> _TEXT SHOWN_:
+===+
When surgical treatment is warranted, options include open reduction and internal fixation (ORIF), hemiarthroplasty, total shoulder arthroplasty, and reverse shoulder arthroplasty (RSA). ORIF is often the first‐line treatment for displaced fractures; however, complications such as nonunion, malunion, intraarticular screw penetration, and osteonecrosis are frequently reported, particularly in elderly patients with severe osteoporosis [3, 4, 5, 6].
Complications arising from failed internal fixation can lead to severe dysfunction and pain due to fracture sequelae [3, 4, 5, 7]. Additionally, shoulder misalignment following malunion can result in the loss of rotator cuff centering, significantly impacting shoulder function. Furthermore, deltoid contraction can cause displacement of the proximal humerus. These issues present numerous challenges for surgeons performing salvage surgery. Salvage procedures for these complications, such as anatomic hemiarthroplasty or total shoulder arthroplasty, are technically demanding and are associated with higher complication rates and inferior outcomes compared to primary arthroplasty [8, 9]. A previous study has shown that 28%–85% of patients undergoing salvage hemiarthroplasty or total shoulder replacement have a poor prognosis [10].
Historically, hemiarthroplasty was the sole option for PHF when arthroplasty was considered. However, its outcomes remain inconsistent and unpredictable [11]. Currently, as alternatives to ORIF and hemiarthroplasty, some surgeons are turning to RSA for complicated PHF cases. RSA has emerged as a promising alternative for complex PHF, particularly in elderly patients [12]. Recent comparative studies have suggested that RSA outcomes are even superior to those of ORIF and hemiarthroplasty for the elderly [13].
RSA has demonstrated efficacy in treating acute PHF [14], symptomatic nonunion, and malunion in elderly patients [3, 7, 15], particularly in cases with rotator cuff deficiency. Given the promising results, indications for RSA have been extended to similar non‐functional rotator cuff conditions, such as sequelae of fractures [16, 17]. RSA has emerged as an effective option to revise failed hemiarthroplasty [5, 6, 18, 19]. Despite these advancements, comparative studies on primary versus salvage RSA outcomes are sparse. Existing literature suggests comparable functional results but higher complication rates in salvage RSA [1, 15, 20], while other reports favor primary RSA [21]. Very few studies have reported RSA for posttraumatic sequelae of PHF with small case series [15, 20]. Whether previous surgery will compromise RSA in the future still needs to be clarified. The lack of sufficient evidence precludes drawing useful clinical conclusions and definitive guidelines for the treatment of fracture sequelae.
The objectives of this study are to: (i) report the efficacy of RSA for acute PHF; (ii) present clinical and radiographic outcomes following salvage RSA for fracture sequelae; (iii) compare clinical and radiographic outcomes between primary and salvage RSA cohorts; and (iv) analyze complications and strategies for avoidance.
Methods
2
Patients and Materials
2.1
We conducted a retrospective review of patients undergoing primary RSA for acute PHF or salvage RSA for fracture sequelae at our institution between December 2014 and April 2022.
+===+
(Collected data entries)
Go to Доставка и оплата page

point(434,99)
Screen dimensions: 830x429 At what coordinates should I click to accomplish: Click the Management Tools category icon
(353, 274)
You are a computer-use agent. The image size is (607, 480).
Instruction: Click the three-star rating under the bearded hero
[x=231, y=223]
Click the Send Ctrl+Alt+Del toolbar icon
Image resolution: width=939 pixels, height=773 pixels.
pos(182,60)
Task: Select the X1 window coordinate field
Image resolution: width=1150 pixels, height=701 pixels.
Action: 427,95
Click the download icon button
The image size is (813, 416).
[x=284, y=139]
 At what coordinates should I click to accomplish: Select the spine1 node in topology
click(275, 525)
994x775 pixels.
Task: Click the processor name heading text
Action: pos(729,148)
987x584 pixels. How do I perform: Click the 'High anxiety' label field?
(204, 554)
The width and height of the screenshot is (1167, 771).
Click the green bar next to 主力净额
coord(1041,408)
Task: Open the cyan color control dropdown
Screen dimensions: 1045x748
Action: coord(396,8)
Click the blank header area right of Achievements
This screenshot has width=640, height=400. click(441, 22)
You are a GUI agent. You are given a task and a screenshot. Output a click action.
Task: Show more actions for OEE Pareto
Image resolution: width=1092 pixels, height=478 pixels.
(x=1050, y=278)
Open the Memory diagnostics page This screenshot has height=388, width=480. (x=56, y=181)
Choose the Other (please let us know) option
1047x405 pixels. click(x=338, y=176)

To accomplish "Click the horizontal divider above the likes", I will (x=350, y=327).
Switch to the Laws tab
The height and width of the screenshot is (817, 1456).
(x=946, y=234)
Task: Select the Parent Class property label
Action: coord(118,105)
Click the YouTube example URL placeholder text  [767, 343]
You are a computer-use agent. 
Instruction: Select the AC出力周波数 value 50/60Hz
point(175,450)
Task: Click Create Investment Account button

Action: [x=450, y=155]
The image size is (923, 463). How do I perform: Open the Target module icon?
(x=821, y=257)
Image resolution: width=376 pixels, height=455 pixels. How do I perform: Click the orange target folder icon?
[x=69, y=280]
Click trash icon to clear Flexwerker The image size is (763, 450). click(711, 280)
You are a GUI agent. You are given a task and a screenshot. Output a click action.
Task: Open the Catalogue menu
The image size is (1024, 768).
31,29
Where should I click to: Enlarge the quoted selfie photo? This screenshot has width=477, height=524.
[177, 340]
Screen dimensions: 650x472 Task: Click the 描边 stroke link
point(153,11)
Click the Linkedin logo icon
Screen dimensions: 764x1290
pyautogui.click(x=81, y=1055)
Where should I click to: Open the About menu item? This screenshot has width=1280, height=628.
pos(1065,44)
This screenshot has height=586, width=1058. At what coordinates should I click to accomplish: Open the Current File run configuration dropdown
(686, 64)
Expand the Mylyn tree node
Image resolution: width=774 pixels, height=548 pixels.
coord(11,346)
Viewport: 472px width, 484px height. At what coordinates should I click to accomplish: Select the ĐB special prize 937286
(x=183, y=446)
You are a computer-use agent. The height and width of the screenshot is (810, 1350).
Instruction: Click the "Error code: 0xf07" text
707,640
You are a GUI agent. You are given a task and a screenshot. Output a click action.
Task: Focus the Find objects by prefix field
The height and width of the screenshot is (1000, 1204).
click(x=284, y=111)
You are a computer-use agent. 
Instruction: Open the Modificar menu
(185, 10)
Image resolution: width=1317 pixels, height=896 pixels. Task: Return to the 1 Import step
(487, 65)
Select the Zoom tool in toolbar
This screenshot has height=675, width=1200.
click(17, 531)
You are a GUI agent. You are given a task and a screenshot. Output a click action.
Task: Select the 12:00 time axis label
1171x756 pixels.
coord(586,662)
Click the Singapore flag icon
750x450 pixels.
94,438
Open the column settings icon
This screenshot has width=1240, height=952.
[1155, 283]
+===+
> _TASKS TO CARRY OUT_:
A - Check each statement against the reverse shoulder arthroplasty text. Answer yes or no, and quote the words that decide it. (i) ORIF is often the first-line treatment for displaced fractures. (ii) Hemiarthroplasty was historically the only arthroplasty option for PHF. (iii) Comparative studies on primary versus salvage RSA outcomes are plentiful.
B - Continue the reverse shoulder arthroplasty text from its final sentence.

> _RESPONSE LIST_:
A -
(i) Yes: "ORIF is often the first‐line treatment for displaced fractures"
(ii) Yes: "Historically, hemiarthroplasty was the sole option for PHF when arthroplasty was considered."
(iii) No: "comparative studies on primary versus salvage RSA outcomes are sparse"

B -
The primary RSA is indicated for patients aged 65 and above with four‐part PHFs with dislocation, or patients aged 70 and above with three‐part or four‐part proximal humerus fractures with severe osteoporosis (BMD < −2.5). The primary RSA is also considered for patients with low functional demand or when there is a significant loss of rotator cuff function, which precludes the success of conventional shoulder replacement or repair techniques.
The salvage RSA is indicated for patients with complications following initial surgical interventions for PHF, including nonunion, malunion, aseptic loosening, infection, or failure of internal fixation leading to significant dysfunction and pain.
Inclusion Criteria
2.1.1
Patients were included if they: (i) sustained PHF and were treated with primary RSA for acute fractures or salvage RSA for fracture sequelae; (ii) had complete clinical data with a minimum follow‐up period of 2 years.
Exclusion Criteria
2.1.2
Patients were excluded if they had: (i) pathological fractures; (ii) prior ipsilateral shoulder surgery; (iii) dementia; (iv) preexisting axillary nerve or deltoid muscle injury.
A total of 42 patients (28 primary RSA, 14 salvage RSA) met the inclusion criteria. All surgeries were performed by a single senior surgeon to minimize technical variability. Each patient had a follow‐up period of over 2 years.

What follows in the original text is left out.